[[ Text section, beginning ]]

Wednesday, 11 March 2009

Bum Ass

Last week I tore a strip off some teenage lads in a public swimming pool (a swimming pool, yes, although not as you know them; Aberdeen’s public swimming pools are 1C away from ice rinks). My Victor Meldewesque admonishing was in response to extreme swearing in front of my kids.

“Hoy there!” I said shouting a phrase that is universally only used when chastising teenagers, ”That’s enough of that!” (ditto), “Not in front of wee kids, eh?”

The effing and jeffing momentarily stopped and later, as the boys were being turfed out of the pool by similarly aged attendants for stabbing small children with metal forks that they had secreted in their Speedos (true!), I smirked in their direction with a “that’ll learn ya!” self satisfied smirk. They hadn’t seen me get out of the glorious Mini, so my paintwork couldn’t be associated with me and my middle-aged finger waving ways.

Later, I was telling the story to a friend and I realised that my kids and their associates have come out with their own choice phrases on their own, and didn't need any coaching from teenagers. Some of it possibly in response to hearing other family members (not me, just my Mum and my husband*)slip the odd colourful phrase out.

[[ Text section, end ]]
[[ Dataset entries, beginning ]]

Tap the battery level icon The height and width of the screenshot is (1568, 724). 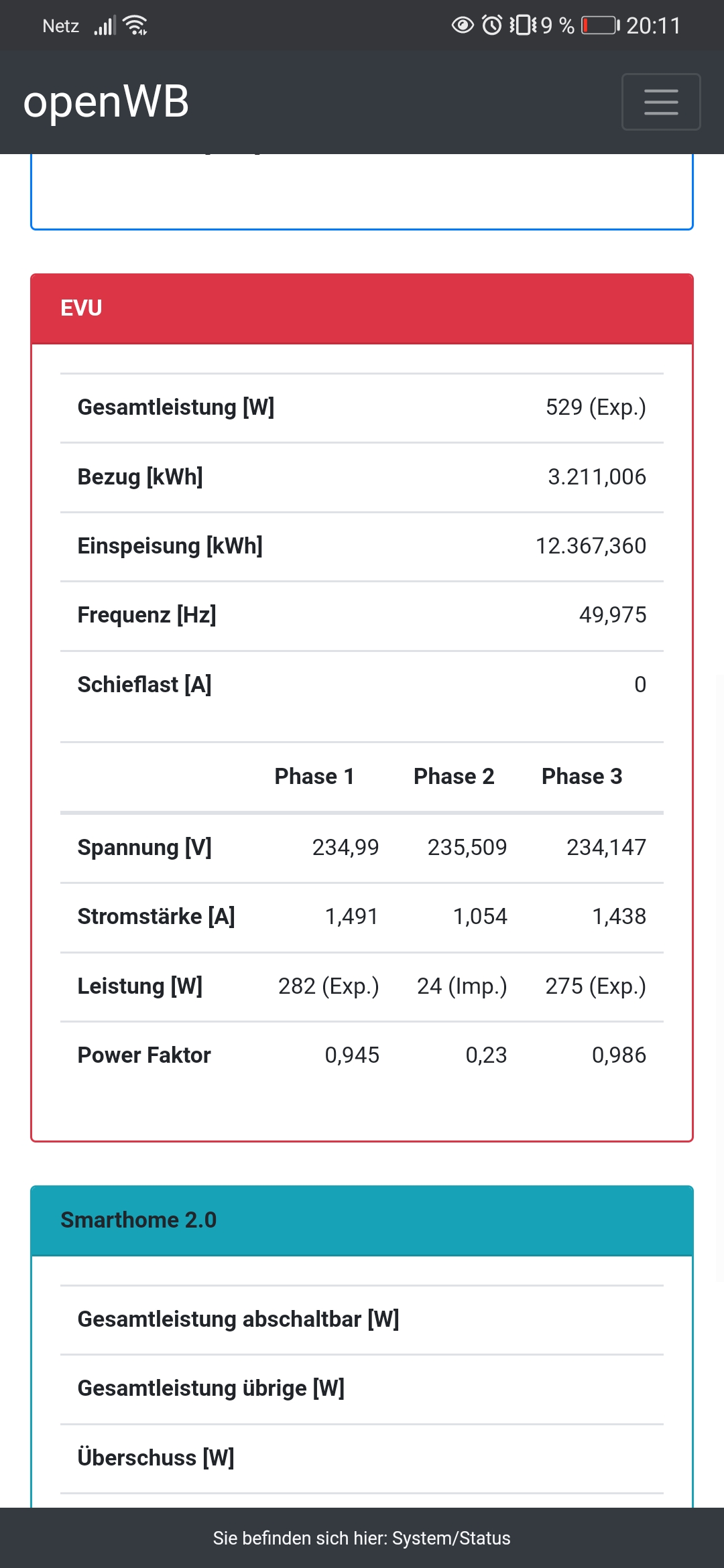pyautogui.click(x=600, y=25)
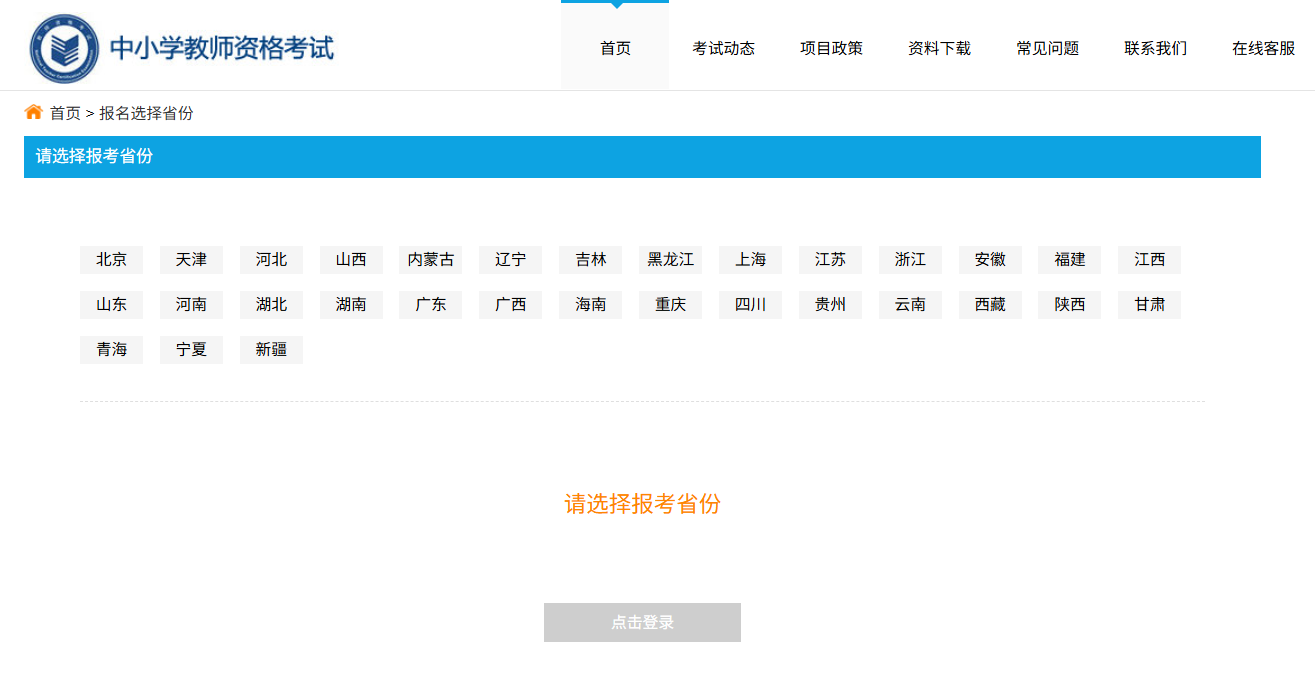Open the 首页 navigation tab
Image resolution: width=1315 pixels, height=695 pixels.
pos(615,48)
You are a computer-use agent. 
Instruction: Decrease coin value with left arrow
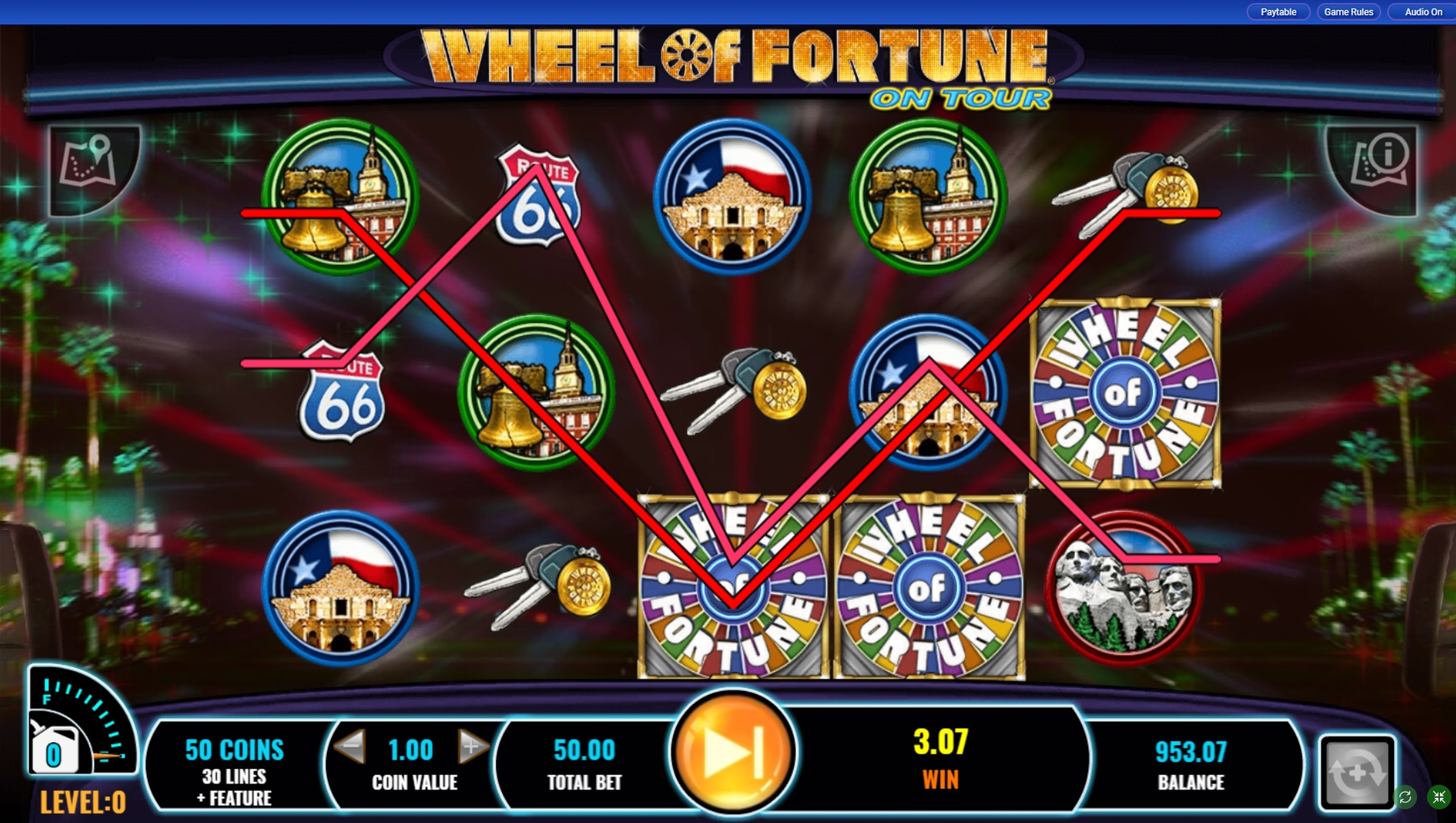349,747
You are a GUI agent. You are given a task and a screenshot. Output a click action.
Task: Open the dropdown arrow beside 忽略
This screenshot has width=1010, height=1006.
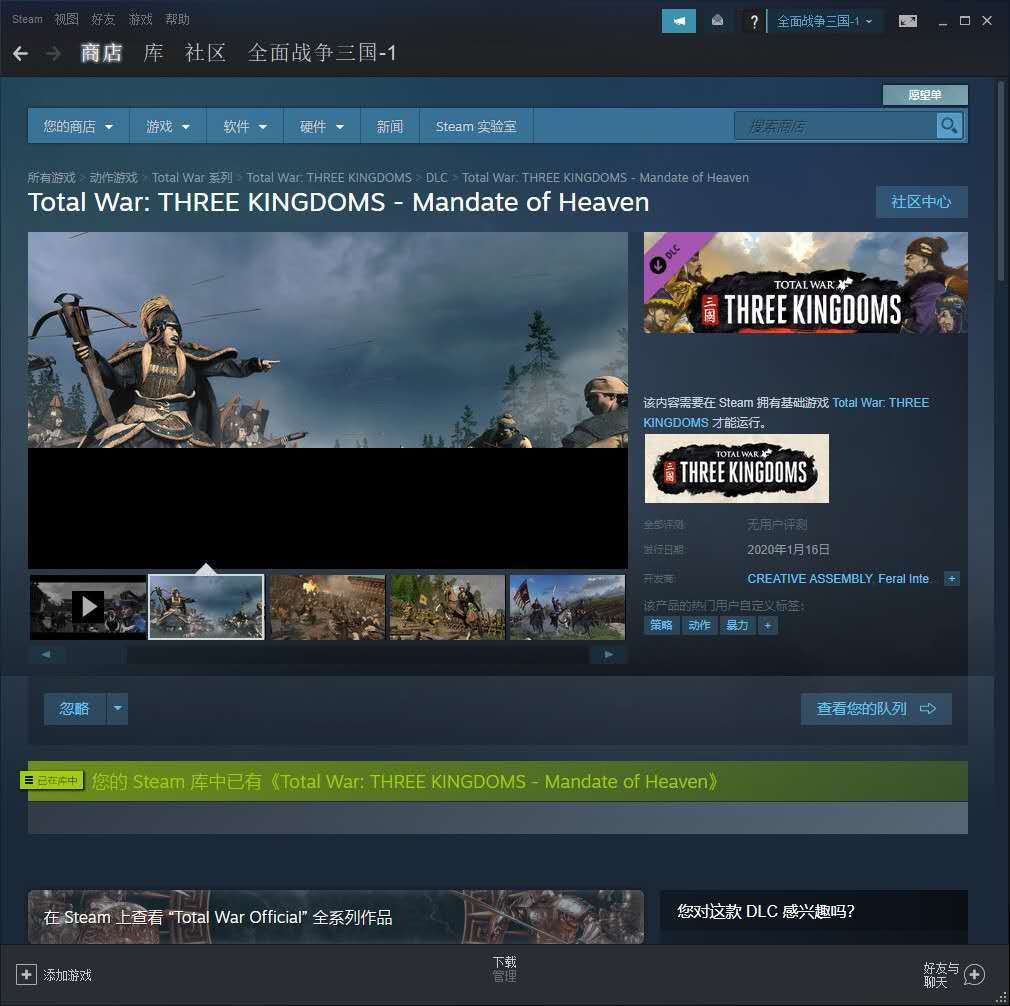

[[ Dataset entries, end ]]

• [Action item]:
In the blog post about swearing teenagers at the pool, why were the boys thrown out of the pool by the attendants? The entries aren't needed for the task.

• [Task result]:
They were stabbing small children with metal forks they had hidden in their Speedos.